Only the final stretch of lines is needed: output exactly the line containing "Fireplaces And Fire Surrounds (96, 107)" and all lines following it in the listing below.

→ **Data shown**:
- - - - -

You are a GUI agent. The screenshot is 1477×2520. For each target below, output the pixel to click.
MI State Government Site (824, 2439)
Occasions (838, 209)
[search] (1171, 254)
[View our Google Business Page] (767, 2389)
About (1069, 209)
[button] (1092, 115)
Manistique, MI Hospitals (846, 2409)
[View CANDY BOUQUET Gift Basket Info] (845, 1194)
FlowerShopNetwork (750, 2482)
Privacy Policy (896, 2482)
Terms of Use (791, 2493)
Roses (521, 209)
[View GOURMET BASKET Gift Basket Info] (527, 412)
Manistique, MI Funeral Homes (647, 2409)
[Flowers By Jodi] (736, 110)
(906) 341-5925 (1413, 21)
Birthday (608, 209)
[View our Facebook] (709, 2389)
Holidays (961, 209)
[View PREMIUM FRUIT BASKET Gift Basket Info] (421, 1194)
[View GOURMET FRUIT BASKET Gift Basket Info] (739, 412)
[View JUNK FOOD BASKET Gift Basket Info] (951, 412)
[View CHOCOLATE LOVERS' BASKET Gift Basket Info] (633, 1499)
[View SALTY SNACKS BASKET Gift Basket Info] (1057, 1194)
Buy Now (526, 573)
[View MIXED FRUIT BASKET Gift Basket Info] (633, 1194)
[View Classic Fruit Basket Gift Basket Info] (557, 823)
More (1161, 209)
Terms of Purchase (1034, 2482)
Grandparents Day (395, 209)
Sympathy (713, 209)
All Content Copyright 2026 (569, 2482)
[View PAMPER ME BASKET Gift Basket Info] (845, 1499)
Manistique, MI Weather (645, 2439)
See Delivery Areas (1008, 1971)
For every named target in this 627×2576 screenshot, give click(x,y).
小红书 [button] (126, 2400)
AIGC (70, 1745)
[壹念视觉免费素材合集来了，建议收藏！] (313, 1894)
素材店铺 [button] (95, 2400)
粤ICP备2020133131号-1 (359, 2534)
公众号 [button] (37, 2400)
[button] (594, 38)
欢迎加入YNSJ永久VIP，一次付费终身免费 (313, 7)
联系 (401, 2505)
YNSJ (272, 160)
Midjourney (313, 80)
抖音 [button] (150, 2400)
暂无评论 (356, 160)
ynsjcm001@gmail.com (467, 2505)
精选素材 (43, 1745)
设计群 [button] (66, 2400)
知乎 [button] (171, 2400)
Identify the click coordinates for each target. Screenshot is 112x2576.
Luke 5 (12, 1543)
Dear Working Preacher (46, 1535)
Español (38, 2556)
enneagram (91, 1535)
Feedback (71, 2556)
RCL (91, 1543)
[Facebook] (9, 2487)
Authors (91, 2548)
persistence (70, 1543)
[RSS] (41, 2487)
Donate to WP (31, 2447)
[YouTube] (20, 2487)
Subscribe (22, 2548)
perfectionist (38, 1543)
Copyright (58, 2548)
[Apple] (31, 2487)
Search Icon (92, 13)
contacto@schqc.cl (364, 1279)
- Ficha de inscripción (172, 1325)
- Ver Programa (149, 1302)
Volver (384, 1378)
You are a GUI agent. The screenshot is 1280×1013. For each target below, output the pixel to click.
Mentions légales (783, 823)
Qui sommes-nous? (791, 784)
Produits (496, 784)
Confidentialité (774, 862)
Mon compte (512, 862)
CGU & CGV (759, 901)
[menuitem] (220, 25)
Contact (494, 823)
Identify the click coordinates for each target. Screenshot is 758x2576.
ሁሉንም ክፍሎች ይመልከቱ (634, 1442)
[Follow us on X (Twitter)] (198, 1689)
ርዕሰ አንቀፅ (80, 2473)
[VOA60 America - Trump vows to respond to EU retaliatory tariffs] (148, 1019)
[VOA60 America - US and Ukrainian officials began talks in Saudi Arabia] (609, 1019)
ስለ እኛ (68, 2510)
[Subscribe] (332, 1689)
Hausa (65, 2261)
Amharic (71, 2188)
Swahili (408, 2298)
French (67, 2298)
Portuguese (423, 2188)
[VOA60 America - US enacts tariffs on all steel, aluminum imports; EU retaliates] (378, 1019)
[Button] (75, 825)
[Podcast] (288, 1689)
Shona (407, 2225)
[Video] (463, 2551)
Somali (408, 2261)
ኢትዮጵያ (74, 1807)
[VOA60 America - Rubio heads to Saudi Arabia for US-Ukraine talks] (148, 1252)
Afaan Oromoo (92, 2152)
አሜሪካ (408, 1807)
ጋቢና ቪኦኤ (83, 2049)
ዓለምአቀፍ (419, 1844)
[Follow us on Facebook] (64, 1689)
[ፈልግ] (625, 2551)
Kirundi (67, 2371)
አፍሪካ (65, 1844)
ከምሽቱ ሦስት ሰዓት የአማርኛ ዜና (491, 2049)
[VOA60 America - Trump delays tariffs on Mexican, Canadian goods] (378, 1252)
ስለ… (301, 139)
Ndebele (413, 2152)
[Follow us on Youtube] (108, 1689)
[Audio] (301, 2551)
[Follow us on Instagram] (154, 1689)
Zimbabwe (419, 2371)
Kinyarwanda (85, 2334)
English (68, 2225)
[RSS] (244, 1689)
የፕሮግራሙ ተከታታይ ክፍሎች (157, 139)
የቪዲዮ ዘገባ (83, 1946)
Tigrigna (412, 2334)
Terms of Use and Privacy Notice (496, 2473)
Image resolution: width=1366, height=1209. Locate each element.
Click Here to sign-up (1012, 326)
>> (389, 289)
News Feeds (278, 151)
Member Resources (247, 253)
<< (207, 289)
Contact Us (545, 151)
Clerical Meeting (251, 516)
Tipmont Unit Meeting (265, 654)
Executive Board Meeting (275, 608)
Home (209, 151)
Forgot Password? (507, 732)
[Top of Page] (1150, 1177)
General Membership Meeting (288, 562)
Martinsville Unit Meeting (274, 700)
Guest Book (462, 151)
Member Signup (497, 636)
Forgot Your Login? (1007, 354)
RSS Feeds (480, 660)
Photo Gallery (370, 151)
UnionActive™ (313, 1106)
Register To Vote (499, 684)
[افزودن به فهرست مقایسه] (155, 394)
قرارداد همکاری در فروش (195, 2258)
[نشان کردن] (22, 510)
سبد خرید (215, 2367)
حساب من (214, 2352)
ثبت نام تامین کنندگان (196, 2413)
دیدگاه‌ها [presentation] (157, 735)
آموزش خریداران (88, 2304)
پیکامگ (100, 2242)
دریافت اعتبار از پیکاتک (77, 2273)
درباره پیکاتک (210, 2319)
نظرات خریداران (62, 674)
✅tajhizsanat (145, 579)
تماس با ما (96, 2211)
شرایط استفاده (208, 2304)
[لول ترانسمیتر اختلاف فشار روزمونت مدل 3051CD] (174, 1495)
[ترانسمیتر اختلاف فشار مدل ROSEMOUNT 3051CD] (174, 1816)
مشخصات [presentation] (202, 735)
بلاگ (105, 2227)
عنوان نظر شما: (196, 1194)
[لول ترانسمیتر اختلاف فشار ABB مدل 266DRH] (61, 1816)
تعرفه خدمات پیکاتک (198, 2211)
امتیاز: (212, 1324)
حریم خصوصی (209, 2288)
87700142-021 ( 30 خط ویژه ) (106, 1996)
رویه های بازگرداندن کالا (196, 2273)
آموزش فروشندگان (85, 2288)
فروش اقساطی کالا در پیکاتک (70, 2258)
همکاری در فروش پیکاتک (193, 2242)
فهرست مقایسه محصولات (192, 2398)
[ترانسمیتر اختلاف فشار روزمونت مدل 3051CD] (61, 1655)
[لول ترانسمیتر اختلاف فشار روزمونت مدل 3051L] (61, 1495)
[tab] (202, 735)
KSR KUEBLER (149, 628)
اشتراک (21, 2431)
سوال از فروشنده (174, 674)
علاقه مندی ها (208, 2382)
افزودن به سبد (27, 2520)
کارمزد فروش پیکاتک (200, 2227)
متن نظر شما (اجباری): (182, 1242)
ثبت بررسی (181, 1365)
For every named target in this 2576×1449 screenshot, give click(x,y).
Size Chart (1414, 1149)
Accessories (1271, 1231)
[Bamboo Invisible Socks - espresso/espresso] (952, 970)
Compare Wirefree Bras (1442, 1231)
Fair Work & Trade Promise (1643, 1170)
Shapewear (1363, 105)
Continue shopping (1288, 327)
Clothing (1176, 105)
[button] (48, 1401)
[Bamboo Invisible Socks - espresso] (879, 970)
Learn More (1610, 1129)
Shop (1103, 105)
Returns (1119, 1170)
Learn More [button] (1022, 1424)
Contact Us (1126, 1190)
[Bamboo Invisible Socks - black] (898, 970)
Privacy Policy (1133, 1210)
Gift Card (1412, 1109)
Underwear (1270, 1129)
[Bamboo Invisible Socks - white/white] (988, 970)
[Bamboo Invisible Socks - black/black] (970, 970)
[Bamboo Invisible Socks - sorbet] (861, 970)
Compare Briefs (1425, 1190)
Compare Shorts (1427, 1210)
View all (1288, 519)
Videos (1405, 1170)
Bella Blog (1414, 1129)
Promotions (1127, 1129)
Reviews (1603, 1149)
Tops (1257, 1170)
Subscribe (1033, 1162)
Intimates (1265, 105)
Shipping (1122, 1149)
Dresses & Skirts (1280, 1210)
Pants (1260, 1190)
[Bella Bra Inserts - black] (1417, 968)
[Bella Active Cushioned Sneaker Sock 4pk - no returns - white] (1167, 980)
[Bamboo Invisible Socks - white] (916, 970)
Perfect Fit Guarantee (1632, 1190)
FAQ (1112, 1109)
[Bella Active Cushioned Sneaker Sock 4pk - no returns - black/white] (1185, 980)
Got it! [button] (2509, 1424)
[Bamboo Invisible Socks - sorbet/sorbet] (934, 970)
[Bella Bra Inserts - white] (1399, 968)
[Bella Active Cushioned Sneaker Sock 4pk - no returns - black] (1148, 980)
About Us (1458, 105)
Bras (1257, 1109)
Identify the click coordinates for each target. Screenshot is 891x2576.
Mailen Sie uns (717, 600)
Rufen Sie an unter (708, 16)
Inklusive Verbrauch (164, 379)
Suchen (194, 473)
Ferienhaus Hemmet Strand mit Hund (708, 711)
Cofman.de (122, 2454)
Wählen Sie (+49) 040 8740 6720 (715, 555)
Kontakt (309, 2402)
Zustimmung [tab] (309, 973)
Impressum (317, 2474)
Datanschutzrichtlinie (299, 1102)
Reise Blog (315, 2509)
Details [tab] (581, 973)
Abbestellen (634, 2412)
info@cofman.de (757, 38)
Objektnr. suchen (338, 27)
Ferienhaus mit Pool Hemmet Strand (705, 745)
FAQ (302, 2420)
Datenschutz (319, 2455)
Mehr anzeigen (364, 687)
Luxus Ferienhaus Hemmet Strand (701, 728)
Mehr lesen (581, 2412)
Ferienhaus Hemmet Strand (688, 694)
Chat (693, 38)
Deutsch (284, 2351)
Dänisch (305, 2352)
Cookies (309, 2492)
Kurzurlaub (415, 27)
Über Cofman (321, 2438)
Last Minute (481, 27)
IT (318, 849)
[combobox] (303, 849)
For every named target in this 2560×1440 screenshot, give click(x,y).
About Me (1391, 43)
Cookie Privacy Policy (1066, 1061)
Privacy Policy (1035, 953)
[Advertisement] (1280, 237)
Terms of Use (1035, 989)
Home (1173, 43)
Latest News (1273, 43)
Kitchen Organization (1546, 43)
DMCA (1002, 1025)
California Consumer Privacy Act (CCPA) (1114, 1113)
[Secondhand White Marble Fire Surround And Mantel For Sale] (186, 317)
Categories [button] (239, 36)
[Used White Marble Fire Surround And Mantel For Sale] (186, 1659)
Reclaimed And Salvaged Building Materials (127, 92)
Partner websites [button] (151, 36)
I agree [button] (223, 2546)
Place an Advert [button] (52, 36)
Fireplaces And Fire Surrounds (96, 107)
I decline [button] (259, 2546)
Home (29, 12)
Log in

- - - - -

→ **Response for this exercise**:
Fireplaces And Fire Surrounds (96, 107)
I decline [button] (259, 2546)
Home (29, 12)
Log in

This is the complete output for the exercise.